CUDA: release lock implemented by atomic operations

GPU: Quadro RTX 4000

CUDA: 11.7

I have implemented a global lock by atomic operations like:

__global__ void floatAddLockExch(float* addr, volatile int* lock) {
    bool goon = true;
    while (goon) {
        if (atomicCAS((int*)lock, 0, 1) == 0) {
            *addr += 1; //critical task

            int lockValue = atomicExch((int*)lock, 0);
            if (lockValue != 1) {
                printf("Error in <%d, %d> \n", blockIdx.x, threadIdx.x);
            }
//
//          *lock = 0;
//          __threadfence();

            goon = false;
        }
    }
}

Tested this kernel by <<<1, 1024>>>, the output(value of *addr) was 1024; tested by <<<2, 1024>>>, the output was 1025. There was No "Error..." output in both cases.

Helped by Cuda atomics change flag, I've implemented the kernel as:

__global__ void floatAddLockFence(float* addr, volatile int* lock) {
    bool goon = true;
    while (goon) {
        if (atomicCAS((int*)lock, 0, 1) == 0) {
            *addr += 1; //critical task

//          int lockValue = atomicExch((int*)lock, 0);
//          if (lockValue != 1) {
//              printf("Error in <%d, %d> \n", blockIdx.x, threadIdx.x);
//          }

            *lock = 0;
            __threadfence();

            goon = false;
        }
    }
}

The output was 1024 in <<<1, 1024>>> case and 2048 in <<<2, 1024>>> case.

The test code in gist

It is supposed that atomic operation on global variable lock is atomic across all blocks, why floatAddLockExch failed in multi-block case? How __threadfence() solved the problem?

Solution

The reason the __threadfence() makes a difference is not due to the lock mechanism itself, but the effect on the handling of *addr.

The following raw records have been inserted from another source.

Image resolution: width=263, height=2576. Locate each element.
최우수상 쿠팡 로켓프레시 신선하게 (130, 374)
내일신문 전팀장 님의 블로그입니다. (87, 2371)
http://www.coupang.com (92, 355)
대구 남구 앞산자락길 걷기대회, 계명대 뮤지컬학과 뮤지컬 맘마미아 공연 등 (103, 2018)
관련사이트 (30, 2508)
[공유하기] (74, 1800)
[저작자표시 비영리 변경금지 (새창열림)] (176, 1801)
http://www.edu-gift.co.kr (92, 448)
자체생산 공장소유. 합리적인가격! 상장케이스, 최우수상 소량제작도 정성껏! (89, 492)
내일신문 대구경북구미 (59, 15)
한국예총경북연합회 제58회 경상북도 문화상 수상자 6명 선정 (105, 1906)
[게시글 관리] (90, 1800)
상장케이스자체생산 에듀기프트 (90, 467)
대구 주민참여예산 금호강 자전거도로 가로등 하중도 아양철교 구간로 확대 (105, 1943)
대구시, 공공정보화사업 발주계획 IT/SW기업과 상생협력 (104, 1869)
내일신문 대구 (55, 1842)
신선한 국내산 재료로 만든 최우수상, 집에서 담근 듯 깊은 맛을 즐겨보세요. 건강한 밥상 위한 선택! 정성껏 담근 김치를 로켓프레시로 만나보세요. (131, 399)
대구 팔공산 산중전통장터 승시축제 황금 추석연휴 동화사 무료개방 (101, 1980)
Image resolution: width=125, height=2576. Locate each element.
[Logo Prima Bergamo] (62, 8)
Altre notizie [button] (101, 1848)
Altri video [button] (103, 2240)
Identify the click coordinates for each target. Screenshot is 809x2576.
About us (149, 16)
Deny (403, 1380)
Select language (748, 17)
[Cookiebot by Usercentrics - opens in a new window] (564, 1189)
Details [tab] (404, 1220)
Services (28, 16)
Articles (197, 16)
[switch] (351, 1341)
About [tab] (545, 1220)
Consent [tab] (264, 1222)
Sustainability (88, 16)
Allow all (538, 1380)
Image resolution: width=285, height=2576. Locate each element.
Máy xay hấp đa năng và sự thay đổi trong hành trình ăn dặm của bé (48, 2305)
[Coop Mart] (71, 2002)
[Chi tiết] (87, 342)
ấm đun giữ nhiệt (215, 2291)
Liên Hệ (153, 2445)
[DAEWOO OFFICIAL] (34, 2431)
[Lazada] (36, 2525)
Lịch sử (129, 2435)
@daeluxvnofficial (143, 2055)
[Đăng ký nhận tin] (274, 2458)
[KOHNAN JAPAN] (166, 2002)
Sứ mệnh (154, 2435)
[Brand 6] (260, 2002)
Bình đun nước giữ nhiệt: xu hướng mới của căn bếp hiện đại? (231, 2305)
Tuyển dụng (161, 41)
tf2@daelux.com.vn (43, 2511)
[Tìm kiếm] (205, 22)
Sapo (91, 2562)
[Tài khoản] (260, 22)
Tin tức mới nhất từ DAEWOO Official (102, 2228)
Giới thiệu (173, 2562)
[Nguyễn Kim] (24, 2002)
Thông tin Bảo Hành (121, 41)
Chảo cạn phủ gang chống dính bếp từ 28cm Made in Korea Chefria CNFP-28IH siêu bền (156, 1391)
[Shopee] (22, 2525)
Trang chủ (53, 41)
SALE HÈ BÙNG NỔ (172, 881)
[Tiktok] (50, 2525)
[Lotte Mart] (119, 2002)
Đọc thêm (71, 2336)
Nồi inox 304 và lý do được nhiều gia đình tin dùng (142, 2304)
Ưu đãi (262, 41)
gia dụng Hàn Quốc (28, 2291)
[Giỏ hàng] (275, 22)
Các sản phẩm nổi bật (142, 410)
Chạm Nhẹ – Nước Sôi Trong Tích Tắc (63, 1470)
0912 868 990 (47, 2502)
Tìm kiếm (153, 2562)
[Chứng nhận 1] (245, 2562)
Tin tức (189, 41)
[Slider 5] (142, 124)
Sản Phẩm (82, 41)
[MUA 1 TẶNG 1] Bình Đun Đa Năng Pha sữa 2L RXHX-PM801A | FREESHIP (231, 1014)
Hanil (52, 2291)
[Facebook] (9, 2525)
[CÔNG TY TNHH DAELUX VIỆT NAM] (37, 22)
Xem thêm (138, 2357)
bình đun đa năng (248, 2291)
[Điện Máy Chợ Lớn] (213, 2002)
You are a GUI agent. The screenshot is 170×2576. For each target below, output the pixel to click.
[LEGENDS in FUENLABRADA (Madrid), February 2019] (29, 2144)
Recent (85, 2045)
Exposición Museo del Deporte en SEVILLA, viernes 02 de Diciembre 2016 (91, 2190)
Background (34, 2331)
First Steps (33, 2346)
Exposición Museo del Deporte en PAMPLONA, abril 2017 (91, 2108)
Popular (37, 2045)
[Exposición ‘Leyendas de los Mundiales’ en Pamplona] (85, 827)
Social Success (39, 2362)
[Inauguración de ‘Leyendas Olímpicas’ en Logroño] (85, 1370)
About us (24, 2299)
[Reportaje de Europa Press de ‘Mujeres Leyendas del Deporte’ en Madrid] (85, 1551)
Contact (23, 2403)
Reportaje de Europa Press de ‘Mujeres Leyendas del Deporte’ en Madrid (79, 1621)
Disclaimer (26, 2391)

The lock mechanism is working in the multiblock case in that it is still serializing thread updates to the *addr variable, but the *addr variable handling is being affected by L1 cache activity. Threads within the same threadblock are guaranteed to have a consistent view of the L1 cache contents. Threads across separate blocks are not, because those blocks may be located on separate SMs, and separate SMs also have separate L1 cache.

The __threadfence() makes this update of the *addr visible to all blocks. You might also be able to witness the same effect if you used your first (failing) test, but changed the kernel prototype decoration of float *addr to volatile float *addr. The volatile keyword generally causes bypassing of the L1 cache.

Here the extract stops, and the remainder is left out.